In a paper on women’s interracial friendships, presented by African American psychologist Althea Smith and White psychologist Stephanie Nickerson at a recent meeting of the Association of Women in Psychology, the authors asked, “How pervasive is racism in interracial friendships to-day?” Their short answer was “very.” For Smith and Nickerson, though, the solution was not in trying to teach women to be nonracist -— in today’s culture, that seemed to them impossible. Instead, they advocated that cross-race friends admit to each other their racial stereotypes. In that way, the air can at least be cleared.

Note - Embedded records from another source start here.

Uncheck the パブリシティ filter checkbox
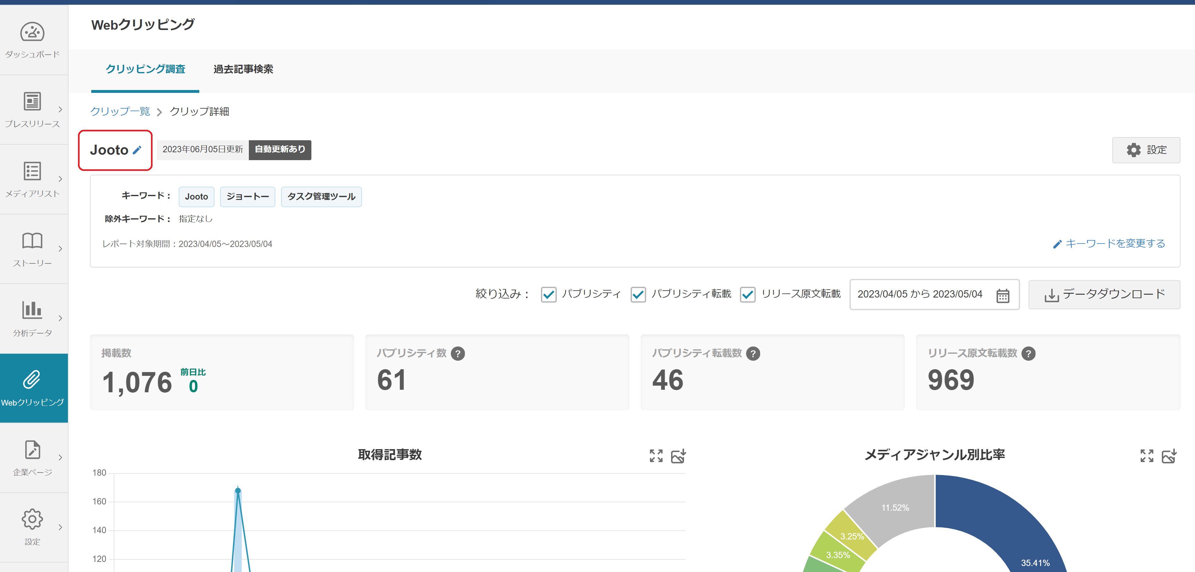 548,294
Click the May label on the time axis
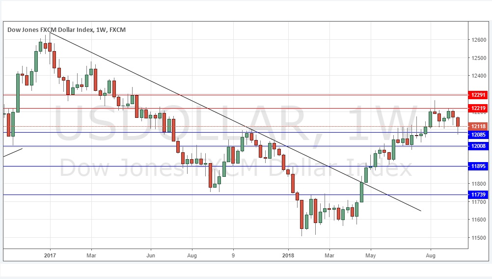This screenshot has width=492, height=279. (370, 255)
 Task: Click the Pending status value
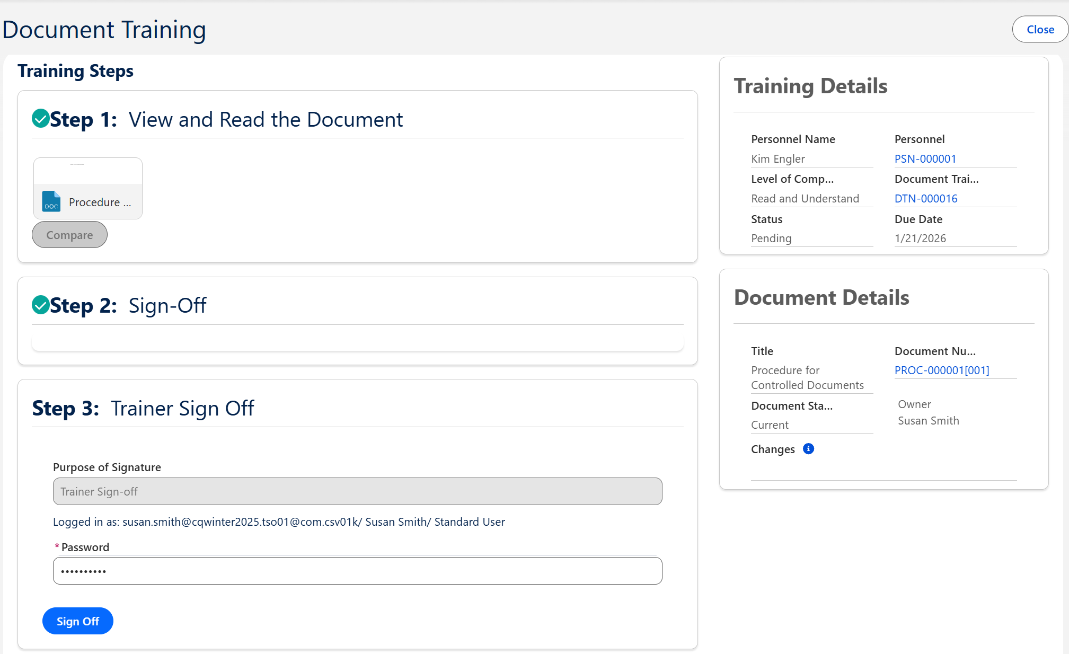(x=771, y=238)
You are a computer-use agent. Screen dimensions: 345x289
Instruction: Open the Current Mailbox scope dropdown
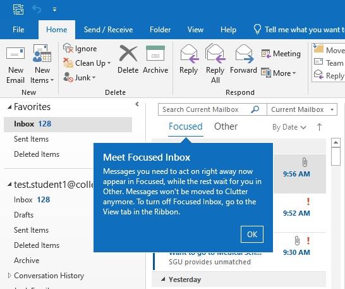point(302,109)
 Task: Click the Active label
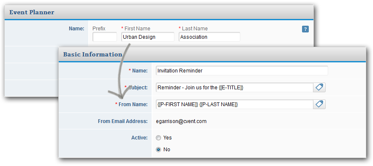coord(139,138)
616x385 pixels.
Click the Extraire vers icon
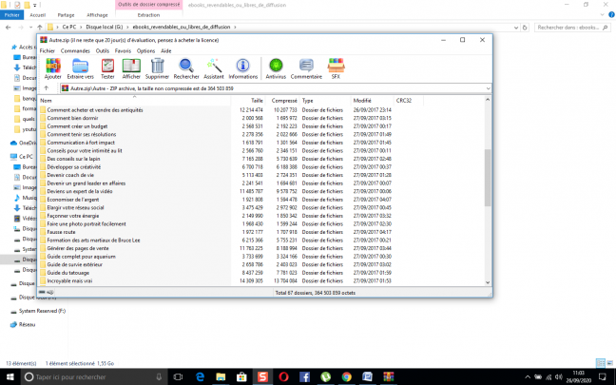click(x=81, y=68)
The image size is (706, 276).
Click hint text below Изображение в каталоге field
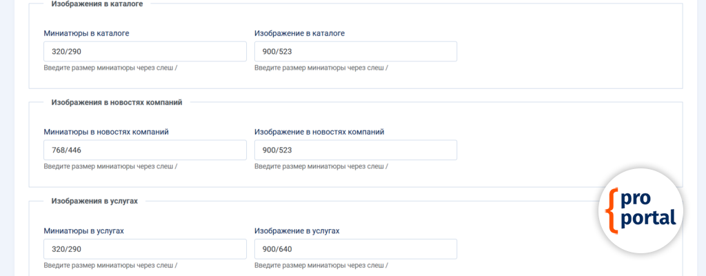[321, 68]
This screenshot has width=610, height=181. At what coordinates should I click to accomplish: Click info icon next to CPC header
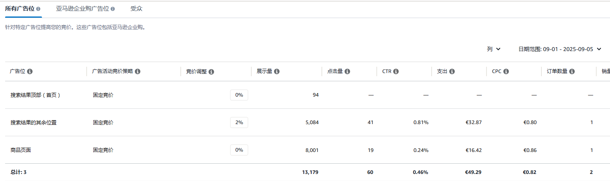coord(506,71)
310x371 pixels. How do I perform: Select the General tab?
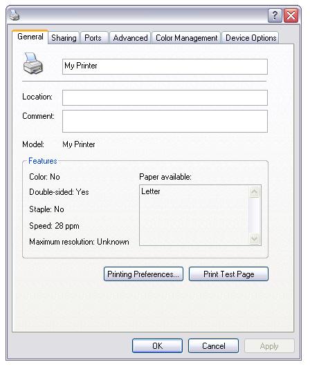pyautogui.click(x=30, y=37)
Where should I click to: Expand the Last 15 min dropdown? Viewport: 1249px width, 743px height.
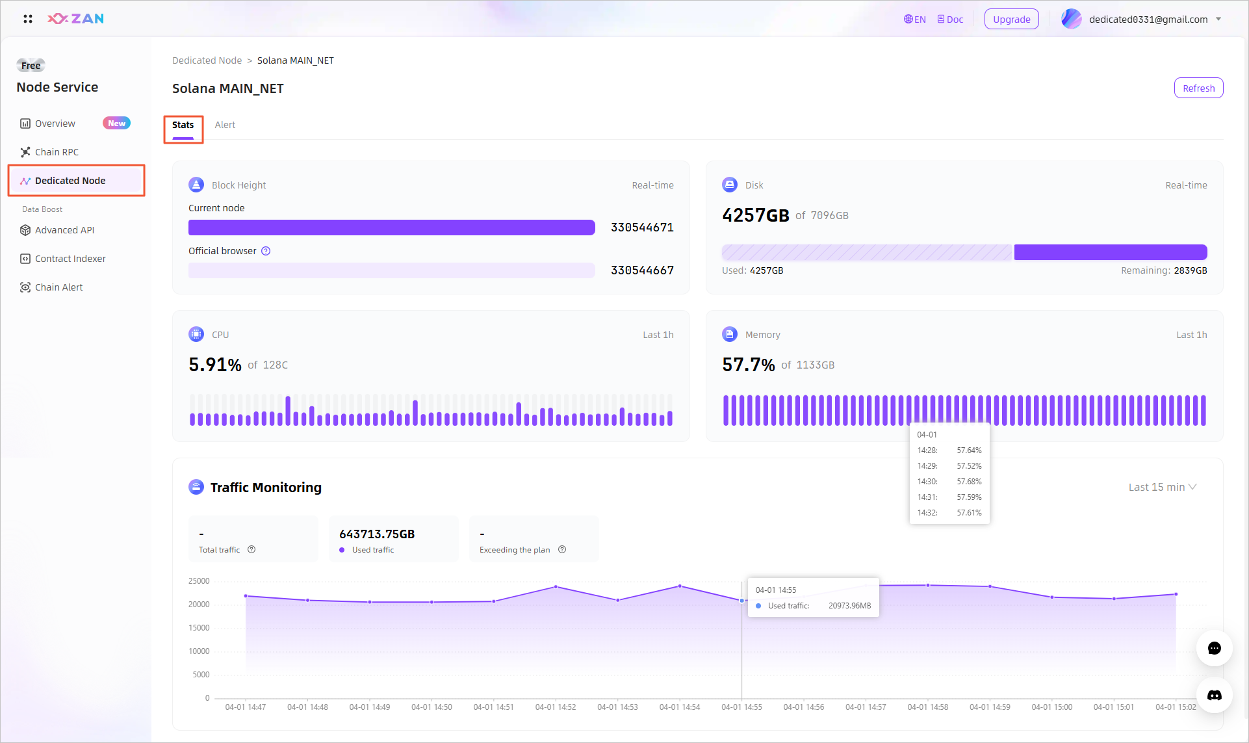pos(1162,487)
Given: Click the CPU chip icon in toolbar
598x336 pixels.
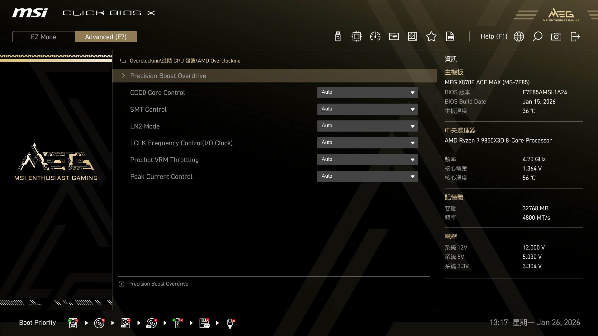Looking at the screenshot, I should click(x=356, y=37).
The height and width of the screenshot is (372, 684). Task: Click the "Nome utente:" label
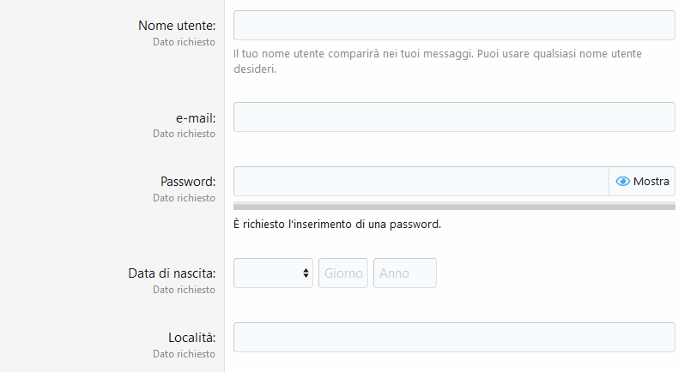pos(177,26)
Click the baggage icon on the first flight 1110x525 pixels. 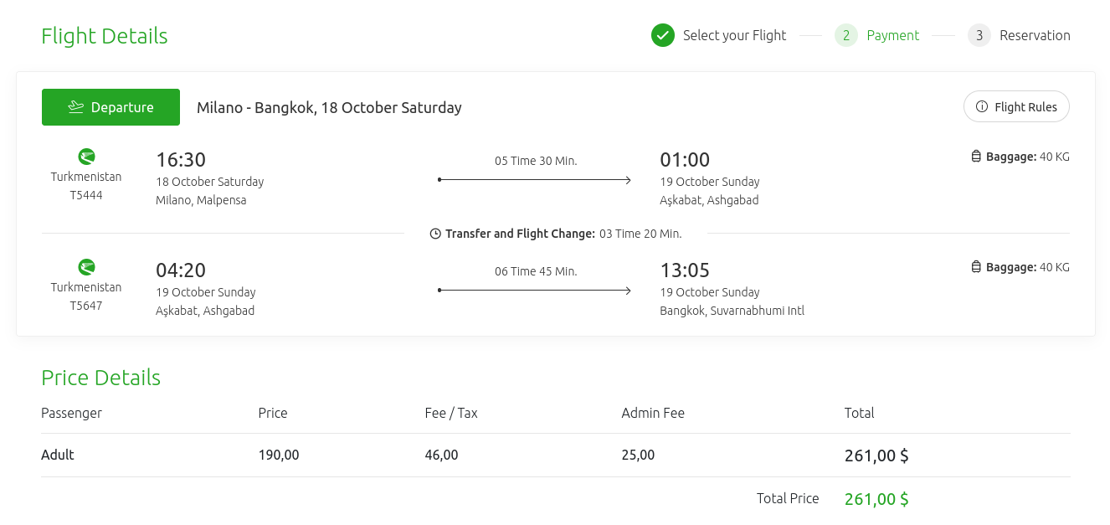tap(976, 157)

For example, many African American women believe that White women are “exploitative, condescending, incompetent, silly, or untrustworthy,” while many White women believe, at some level, that Blacks as a group are intellectually inferior to Whites. Nickerson and Smith concluded that for women’s cross-race relations to be lasting, both partners must have “good intentions about race relations and a commitment to improving race relations in society.”
While we’ve covered a lot of issues pertaining to interracial friendships in this chapter, we have unfortunately barely scratched the surface. There are simply too many variables to consider them all, too many circumstances under which European American and African American women can run into conflict or come together. As America changes, so too does the nature of both men’s and women’s cross-race relationships. Yet, historically, little attention has been paid to the many ways in which interracial relations differ by gender. Over shared cups of coffee in the workplace, while doing laundry, or making baby-sitting arrangements, women often connect in ways that are at once intimate and mundane. As the less empowered members of society, and therefore those with more to gain and less to lose, the women, rather than the more politically entrenched men, may well be the ones to find the keys to future racial harmony.